Lent – A Season of Penance and of Hope
Once again, we are in the Lenten season and are reminded of the Church’s admonition when ashes were placed on our foreheads on Ash Wednesday: “… remember that you are dust, and to dust you shall return” (Gen. 3:19). Despite this reminder we sometimes forget that without God we are nothing.
The Church thus calls us to “turn away from sin and be faithful to the Gospel.” Lent is a time of penance and interior renewal. God wants us to return to him by detaching ourselves from the things of this world. We must try not “to serve two masters” (Mt. 6:24).
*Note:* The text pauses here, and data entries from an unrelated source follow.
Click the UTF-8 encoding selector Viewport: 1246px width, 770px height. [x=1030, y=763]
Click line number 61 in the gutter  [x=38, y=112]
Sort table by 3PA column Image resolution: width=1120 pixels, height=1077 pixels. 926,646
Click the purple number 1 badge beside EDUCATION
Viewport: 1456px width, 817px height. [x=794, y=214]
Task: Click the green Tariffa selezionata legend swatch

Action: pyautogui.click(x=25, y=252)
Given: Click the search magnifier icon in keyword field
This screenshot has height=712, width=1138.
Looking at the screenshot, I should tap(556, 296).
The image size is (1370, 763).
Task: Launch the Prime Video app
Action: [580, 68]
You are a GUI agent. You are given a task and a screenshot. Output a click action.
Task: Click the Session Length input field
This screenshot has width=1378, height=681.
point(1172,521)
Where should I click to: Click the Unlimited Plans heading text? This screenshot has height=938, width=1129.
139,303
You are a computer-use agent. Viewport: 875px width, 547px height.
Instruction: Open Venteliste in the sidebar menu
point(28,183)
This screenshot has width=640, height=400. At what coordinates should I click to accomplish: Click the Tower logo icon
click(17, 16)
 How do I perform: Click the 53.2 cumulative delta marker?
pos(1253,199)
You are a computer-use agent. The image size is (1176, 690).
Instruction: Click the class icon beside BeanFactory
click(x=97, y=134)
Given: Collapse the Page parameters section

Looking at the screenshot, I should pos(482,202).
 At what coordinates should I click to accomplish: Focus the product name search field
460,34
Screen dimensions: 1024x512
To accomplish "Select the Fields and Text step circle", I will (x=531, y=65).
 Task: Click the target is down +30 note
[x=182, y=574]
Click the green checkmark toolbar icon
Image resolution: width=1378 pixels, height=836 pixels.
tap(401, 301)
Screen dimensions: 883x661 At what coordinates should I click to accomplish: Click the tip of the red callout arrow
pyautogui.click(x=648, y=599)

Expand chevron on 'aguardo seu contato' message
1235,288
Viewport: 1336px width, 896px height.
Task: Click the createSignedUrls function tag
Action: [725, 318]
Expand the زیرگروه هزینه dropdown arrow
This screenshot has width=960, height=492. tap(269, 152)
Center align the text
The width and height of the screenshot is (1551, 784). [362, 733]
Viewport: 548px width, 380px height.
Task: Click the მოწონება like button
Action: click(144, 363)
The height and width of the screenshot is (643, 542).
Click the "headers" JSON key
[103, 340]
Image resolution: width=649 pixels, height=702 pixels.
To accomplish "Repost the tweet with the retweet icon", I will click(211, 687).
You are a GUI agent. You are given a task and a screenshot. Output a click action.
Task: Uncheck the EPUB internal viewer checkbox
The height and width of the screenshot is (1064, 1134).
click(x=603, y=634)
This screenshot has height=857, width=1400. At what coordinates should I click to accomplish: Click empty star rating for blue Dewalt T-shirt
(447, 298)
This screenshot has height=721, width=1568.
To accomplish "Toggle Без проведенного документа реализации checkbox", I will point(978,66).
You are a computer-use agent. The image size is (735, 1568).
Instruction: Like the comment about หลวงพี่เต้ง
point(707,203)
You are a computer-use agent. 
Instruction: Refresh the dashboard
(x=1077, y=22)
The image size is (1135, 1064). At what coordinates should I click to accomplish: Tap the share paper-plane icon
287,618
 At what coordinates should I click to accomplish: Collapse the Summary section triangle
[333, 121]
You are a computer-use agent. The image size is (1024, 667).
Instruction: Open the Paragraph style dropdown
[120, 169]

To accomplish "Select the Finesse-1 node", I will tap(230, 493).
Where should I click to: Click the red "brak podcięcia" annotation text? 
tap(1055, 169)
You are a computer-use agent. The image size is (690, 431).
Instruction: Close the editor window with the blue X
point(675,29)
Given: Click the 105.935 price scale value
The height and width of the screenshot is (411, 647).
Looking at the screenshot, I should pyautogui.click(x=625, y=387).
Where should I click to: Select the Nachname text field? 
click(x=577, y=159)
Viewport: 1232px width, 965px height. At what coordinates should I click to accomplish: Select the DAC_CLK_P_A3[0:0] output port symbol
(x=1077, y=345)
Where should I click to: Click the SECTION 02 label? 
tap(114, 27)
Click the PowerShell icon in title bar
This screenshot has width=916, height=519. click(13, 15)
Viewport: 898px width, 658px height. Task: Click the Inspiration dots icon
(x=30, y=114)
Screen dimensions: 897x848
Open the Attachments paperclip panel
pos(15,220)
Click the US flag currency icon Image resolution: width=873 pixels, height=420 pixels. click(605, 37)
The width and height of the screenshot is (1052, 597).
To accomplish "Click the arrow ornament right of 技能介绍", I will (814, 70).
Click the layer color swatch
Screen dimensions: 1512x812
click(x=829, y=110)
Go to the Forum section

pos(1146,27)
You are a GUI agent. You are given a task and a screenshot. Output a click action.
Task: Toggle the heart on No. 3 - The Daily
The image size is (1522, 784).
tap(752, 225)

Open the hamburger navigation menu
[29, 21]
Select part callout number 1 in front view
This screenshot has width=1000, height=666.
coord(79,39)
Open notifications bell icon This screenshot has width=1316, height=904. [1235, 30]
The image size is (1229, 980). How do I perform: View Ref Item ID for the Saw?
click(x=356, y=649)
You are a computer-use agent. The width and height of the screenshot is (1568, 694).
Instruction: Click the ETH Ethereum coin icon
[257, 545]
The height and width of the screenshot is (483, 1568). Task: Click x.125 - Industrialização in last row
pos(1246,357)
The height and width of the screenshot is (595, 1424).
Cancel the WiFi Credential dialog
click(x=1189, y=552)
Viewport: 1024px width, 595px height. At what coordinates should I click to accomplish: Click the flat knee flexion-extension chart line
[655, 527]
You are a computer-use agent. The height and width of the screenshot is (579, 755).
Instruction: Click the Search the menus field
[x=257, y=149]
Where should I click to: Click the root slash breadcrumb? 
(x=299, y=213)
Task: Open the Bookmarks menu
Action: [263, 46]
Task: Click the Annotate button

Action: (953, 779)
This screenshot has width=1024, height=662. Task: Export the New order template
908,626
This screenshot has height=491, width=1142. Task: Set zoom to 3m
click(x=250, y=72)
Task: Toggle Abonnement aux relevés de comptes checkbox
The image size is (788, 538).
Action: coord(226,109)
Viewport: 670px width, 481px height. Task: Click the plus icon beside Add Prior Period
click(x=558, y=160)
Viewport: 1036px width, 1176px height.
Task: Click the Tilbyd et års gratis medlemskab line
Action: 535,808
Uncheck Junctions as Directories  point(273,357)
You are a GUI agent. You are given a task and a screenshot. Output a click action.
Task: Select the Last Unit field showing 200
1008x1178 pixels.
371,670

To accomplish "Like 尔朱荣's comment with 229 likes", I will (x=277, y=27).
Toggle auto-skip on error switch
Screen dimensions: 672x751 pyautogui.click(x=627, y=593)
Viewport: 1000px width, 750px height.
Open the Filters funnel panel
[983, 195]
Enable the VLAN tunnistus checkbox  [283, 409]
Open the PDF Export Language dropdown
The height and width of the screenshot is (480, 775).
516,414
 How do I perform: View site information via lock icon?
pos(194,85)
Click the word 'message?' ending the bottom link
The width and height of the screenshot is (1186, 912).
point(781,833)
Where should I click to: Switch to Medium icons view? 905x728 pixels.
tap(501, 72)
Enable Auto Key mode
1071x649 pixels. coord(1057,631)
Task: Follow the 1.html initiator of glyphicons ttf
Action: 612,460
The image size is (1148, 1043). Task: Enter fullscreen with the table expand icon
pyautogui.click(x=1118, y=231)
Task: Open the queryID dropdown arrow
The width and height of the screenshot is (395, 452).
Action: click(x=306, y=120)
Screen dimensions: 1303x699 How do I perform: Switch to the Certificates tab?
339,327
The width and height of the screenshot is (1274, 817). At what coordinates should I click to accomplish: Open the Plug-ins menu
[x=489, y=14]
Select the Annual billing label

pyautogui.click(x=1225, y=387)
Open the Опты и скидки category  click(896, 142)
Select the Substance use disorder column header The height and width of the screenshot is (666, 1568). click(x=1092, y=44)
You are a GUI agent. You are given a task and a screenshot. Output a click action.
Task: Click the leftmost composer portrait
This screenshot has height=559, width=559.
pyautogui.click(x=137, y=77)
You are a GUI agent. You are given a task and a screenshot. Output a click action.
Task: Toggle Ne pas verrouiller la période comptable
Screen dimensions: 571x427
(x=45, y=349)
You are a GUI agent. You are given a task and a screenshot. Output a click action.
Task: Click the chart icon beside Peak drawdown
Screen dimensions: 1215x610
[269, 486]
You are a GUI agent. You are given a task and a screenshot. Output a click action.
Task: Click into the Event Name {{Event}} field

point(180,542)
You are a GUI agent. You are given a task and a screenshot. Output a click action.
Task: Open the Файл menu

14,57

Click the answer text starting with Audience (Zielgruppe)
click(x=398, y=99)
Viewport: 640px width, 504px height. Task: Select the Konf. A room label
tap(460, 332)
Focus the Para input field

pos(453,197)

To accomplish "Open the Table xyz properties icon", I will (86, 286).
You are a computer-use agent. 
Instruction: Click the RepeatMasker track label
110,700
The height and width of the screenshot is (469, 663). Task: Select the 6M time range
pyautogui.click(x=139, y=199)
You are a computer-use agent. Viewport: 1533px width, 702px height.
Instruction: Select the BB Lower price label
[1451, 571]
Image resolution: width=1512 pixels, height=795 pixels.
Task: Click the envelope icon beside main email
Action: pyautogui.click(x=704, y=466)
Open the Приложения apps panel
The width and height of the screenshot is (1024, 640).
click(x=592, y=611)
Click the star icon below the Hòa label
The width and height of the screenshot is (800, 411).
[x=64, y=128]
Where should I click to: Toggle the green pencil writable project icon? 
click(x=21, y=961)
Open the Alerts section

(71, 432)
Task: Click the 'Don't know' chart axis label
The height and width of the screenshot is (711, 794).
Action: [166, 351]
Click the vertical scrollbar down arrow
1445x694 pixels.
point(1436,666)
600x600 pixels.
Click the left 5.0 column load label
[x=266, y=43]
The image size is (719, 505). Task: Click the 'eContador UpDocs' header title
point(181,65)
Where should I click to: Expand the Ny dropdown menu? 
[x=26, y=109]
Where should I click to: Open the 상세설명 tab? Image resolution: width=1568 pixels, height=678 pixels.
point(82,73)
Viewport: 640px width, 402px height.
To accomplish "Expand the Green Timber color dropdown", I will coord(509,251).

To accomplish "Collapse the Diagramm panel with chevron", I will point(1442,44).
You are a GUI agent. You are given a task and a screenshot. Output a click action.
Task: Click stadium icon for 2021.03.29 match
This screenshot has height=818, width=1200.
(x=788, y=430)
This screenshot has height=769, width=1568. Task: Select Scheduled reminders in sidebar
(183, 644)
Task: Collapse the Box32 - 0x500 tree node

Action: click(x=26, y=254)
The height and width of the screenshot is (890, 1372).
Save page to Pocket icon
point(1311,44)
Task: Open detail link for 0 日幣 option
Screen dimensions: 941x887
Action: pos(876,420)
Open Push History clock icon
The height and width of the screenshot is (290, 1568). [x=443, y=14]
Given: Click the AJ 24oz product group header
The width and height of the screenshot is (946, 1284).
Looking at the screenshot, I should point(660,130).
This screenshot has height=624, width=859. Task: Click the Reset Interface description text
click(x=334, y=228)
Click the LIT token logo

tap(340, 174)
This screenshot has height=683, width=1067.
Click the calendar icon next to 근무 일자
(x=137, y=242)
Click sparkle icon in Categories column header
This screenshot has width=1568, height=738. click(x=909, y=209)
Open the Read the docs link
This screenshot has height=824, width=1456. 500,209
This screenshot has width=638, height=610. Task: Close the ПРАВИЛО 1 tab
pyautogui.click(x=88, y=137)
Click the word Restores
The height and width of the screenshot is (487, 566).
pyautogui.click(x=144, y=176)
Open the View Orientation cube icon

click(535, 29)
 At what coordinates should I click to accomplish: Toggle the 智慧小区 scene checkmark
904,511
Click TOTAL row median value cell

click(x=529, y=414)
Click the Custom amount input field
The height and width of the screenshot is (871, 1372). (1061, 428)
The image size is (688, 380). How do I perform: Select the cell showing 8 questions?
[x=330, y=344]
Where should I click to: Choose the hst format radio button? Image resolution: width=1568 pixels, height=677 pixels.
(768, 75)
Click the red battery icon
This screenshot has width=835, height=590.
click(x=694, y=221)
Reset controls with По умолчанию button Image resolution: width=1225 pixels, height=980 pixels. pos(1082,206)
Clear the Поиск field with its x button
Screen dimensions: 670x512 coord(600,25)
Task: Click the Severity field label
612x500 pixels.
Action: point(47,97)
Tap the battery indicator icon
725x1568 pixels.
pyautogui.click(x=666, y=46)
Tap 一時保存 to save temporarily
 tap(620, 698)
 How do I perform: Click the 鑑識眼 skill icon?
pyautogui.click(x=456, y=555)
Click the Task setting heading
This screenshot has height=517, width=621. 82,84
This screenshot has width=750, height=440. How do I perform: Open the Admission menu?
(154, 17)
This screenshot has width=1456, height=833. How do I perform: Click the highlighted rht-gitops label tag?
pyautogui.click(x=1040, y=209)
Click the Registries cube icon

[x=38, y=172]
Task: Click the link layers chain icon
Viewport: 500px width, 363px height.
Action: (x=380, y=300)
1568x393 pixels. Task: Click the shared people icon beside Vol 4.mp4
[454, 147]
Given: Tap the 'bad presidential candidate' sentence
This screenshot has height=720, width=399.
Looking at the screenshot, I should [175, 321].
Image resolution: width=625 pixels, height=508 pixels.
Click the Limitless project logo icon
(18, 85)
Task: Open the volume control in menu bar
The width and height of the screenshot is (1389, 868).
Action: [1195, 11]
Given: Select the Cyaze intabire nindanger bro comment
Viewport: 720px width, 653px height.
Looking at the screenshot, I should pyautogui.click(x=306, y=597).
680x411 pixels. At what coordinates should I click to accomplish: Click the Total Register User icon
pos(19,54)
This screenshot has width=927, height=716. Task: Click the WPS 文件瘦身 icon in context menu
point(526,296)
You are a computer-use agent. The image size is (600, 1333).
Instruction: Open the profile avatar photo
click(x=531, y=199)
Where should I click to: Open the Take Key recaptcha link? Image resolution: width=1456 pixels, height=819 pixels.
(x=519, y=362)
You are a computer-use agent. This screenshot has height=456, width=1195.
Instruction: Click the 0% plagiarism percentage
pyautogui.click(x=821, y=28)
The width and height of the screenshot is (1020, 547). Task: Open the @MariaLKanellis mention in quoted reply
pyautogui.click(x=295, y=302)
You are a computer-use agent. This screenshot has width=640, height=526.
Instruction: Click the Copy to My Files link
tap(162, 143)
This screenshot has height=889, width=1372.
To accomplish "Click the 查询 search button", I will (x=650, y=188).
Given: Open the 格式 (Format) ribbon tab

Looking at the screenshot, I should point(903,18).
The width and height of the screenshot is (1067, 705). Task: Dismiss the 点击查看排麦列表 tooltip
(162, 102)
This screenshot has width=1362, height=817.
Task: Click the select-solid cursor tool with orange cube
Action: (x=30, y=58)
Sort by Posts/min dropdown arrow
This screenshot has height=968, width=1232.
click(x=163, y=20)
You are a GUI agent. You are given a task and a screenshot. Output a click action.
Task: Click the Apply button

We must love God with our whole heart and soul, and flee from any deliberate sin in our lives. Christ is looking for a contrite heart within us, a heart that acknowledges its weakness and sins and is prepared to shed itself of them. God wants from us a genuine sorrow for our sins by going to sacramental confession, and by doing small deeds of mortification and penance out of love. True conversion is shown by the way we behave towards our family and those around us, and by our sincere desire to amend our lives. Lent is a time for coming closer to God.
During Lent, the Church highly recommends for the faithful to do more of the following three practices:
1.) prayer,
2.) sacrifice through fasting and abstinence, and
3.) works of mercy (such as almsgiving and the various corporal and spiritual works of mercy).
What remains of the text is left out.